After defining the tool, we use FunctionCallAgent to integrate it and deploy an interactive web interface via WebModule.

llm = OnlineChatModule()
agent = FunctionCallAgent(llm, tools=['generate_code_from_query'])
WebModule(agent, port=12345, title='Code Agent', static_paths='/home/mnt/WorkDir/images').start().wait()

Parameter explanation:

  • port: Specifies the web access port (accessible at http://127.0.0.1:12345).
  • title: Defines the title shown at the top of the web page.
  • static_paths: Directory containing static resources that can be directly accessed from the frontend.

Note: For more details on parameters, refer to the official API documentation.
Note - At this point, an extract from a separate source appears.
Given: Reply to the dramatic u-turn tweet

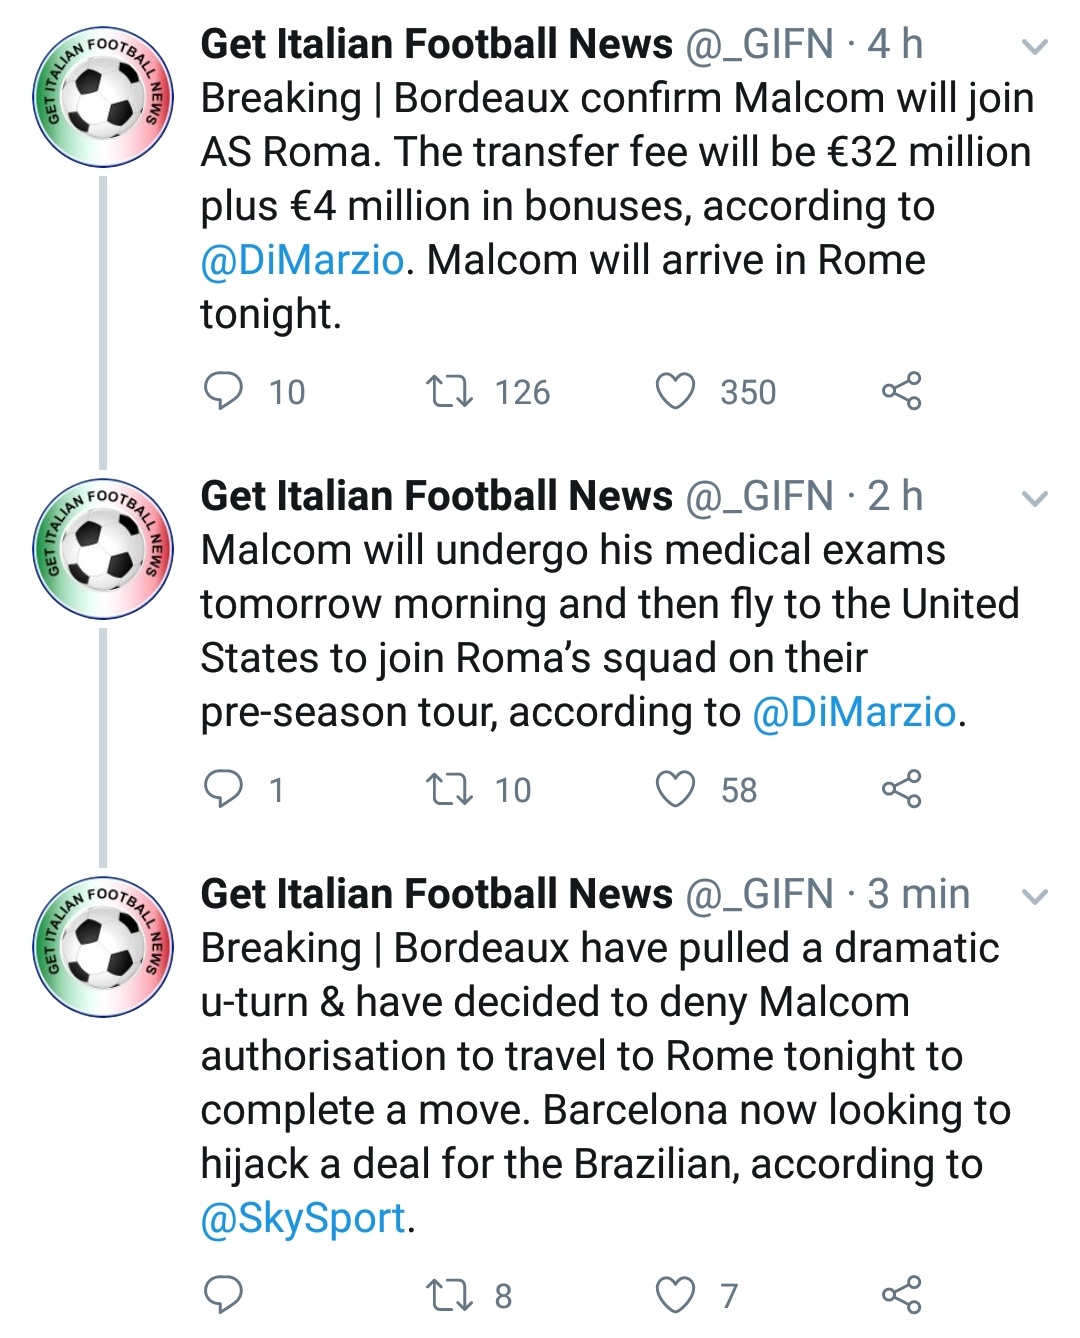Looking at the screenshot, I should 223,1295.
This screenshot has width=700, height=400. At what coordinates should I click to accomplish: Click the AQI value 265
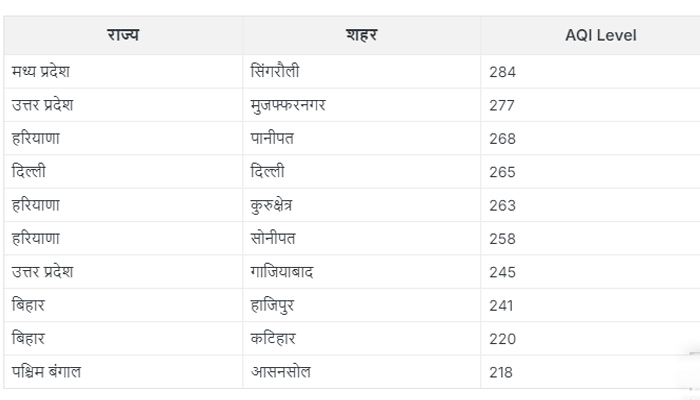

After executing .start().wait(), the service will start and display a local access address (e.g., http://127.0.0.1:12345). Open this address in your browser to input natural language requests — the system will automatically generate, execute, and display the results (such as generated images).

Full Code

The complete code is shown below:

Click to expand full code
from lazyllm.common.utils import compile_func
from lazyllm import OnlineChatModule, WebModule
from lazyllm.tools import CodeGenerator, FunctionCallAgent, fc_register

@fc_register('tool')
def generate_code_from_query(query: str) -> str:
    '''
    Generate and execute Python code to fulfill a user's natural language request.

    This tool uses an LLM to generate a single-function Python script based on the user's query.
    The generated function is safely compiled and executed, and the final result
    (e.g., an image path or computed value) is returned.

    Args:
        query (str): The user's natural language instruction,
                     for example: "Draw a temperature change chart of Beijing in the past month".

    Returns:
        str: The execution result of the generated function (e.g., image path or computed value).
    '''
    prompt = '''
    Please generate Python code that defines a single function to fulfill the user's request.

    Requirements:
    1. The following modules are strictly forbidden: requests, os, sys, subprocess, socket, http, urllib, pickle, etc.
    2. Only safe libraries such as matplotlib, datetime, random, and math may be used.
    3. If the task involves web requests or APIs, use random or fixed simulated data instead.
    4. The function must have a clear return value, returning the final result (such as an image path or a computed value).
    5. For visualization tasks, do not use Chinese characters (titles, axes, and labels must be in English).
       Save the image to the path `/home/mnt/WorkDir/images`
       and ensure the return value is the complete image file path.
    6. No example function calls or print statements are allowed in the code.
    '''
    gen = CodeGenerator(llm, prompt)
    code = gen(query)

    compiled_func = compile_func(code)

    try:
        result = compiled_func()
    except Exception as e:
        result = f'Error during code execution: {e}'

    return result

llm = OnlineChatModule()
agent = FunctionCallAgent(llm, tools=['generate_code_from_query'])
WebModule(agent, port=12347, title='Code Agent', static_paths='/home/mnt/WorkDir/images').start().wait()

Demonstration

Example input:

Draw a line chart of Beijing’s temperature changes in the past month

Result preview:

code_agent_demo1

Example input:

Write a function that calculates the sum of two numbers

Result preview:

code_agent_demo2

Summary

In this section, we built an intelligent agent that supports the full workflow of “Natural Language → Code Generation → Execution → Result Display.”

Key takeaways include:

  • Using CodeGenerator to automatically produce safe function code;
  • Dynamically compiling and executing the function via compile_func;
  • Managing tool invocation with FunctionCallAgent;
  • Providing a browser-accessible interface with WebModule.

This design demonstrates LazyLLM’s flexibility in intelligent code generation and secure execution scenarios. It also lays the foundation for future extensions such as multi-tool collaboration, task intent recognition, and result visualization.